Rougher
Rougher

Reputation: 852

Using configuration in JAVA - best practice

In my case I have:

  1. LangDetector is java project with HtmlTags.config that exported to LangDetector.jar.
  2. LangDetectionService is java jersey service that exported to WAR file. LangDetectionService uses LangDetector.jar (has reference in buildpath)

When I deploy WAR file on tomcat, I don't see HtmlTags.config in $CATALINA_BASE/webapps/LangDetectionService.

I tried to add HtmlTags.config to LangDetectionService also, and after deploying HtmlTags.config is in $CATALINA_BASE/webapps/LangDetectionService folder, but it doesn't work.

What's wrong here? What's the best practices to do it?

Upvotes: 0

Views: 122

Answers (2)

Rougher
Rougher

Reputation: 852

It's solution. 1. Add HtmlTags.config to service project. 2. Change line "Configuration.class.getResourceAsStream("/" + configName)" to line "Configuration.class.getClassLoader ().getResourceAsStream(configName)" . 3. When LangDetector.jar will load HtmlTags.config it will get it from service project (behavior like in .NET)

Upvotes: 0

ilvez
ilvez

Reputation: 1285

  1. Check that HtmlTags.config is inside LangDetector.jar.

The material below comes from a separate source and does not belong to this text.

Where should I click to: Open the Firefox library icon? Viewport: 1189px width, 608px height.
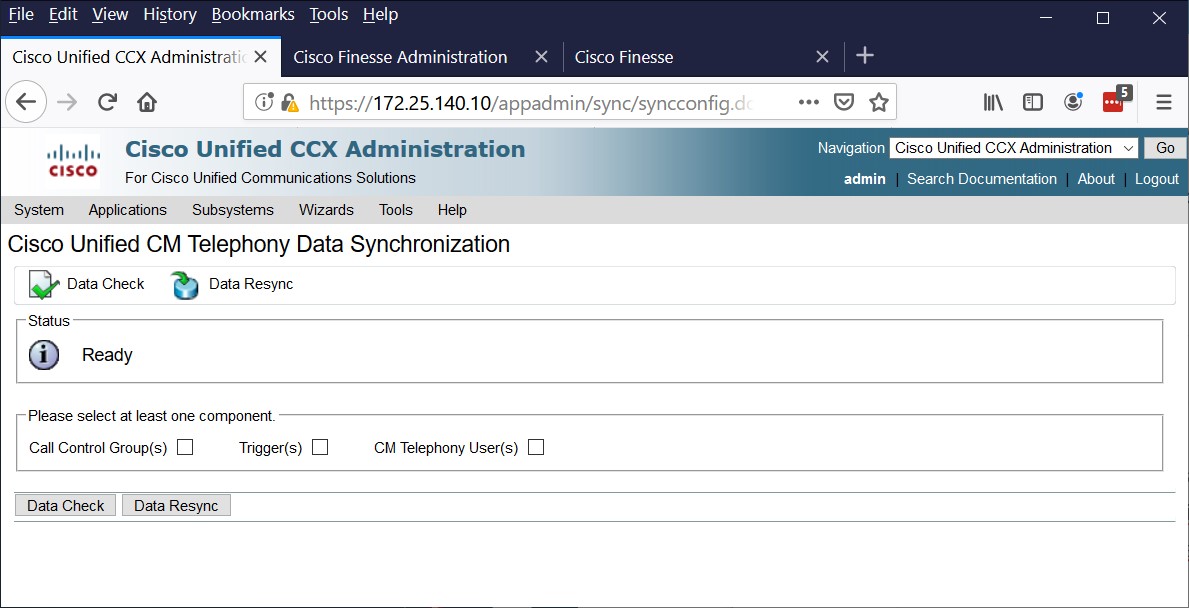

It should be directly under jar file root.
  2. Check that LangDetector.jar is inside LandDetectionService war file WEB-INF/lib

If it is like that, HtmlTags.config should be in classpath and readable to your service. But what code should read this HtmlTags.config file is unclear from your question.

You can try to read this file like that:

log.debug("HtmlTags.config exists: " + new File("HtmlTags.config").exists());

, where log is your logger.

And like always, you should start checking your server and application logs for errors and warnings.

And your question leaves me wonder, why you need to see that file in that directory? If you want to read it from your application, then it should be in classpath. Physical location is not really important, or is it?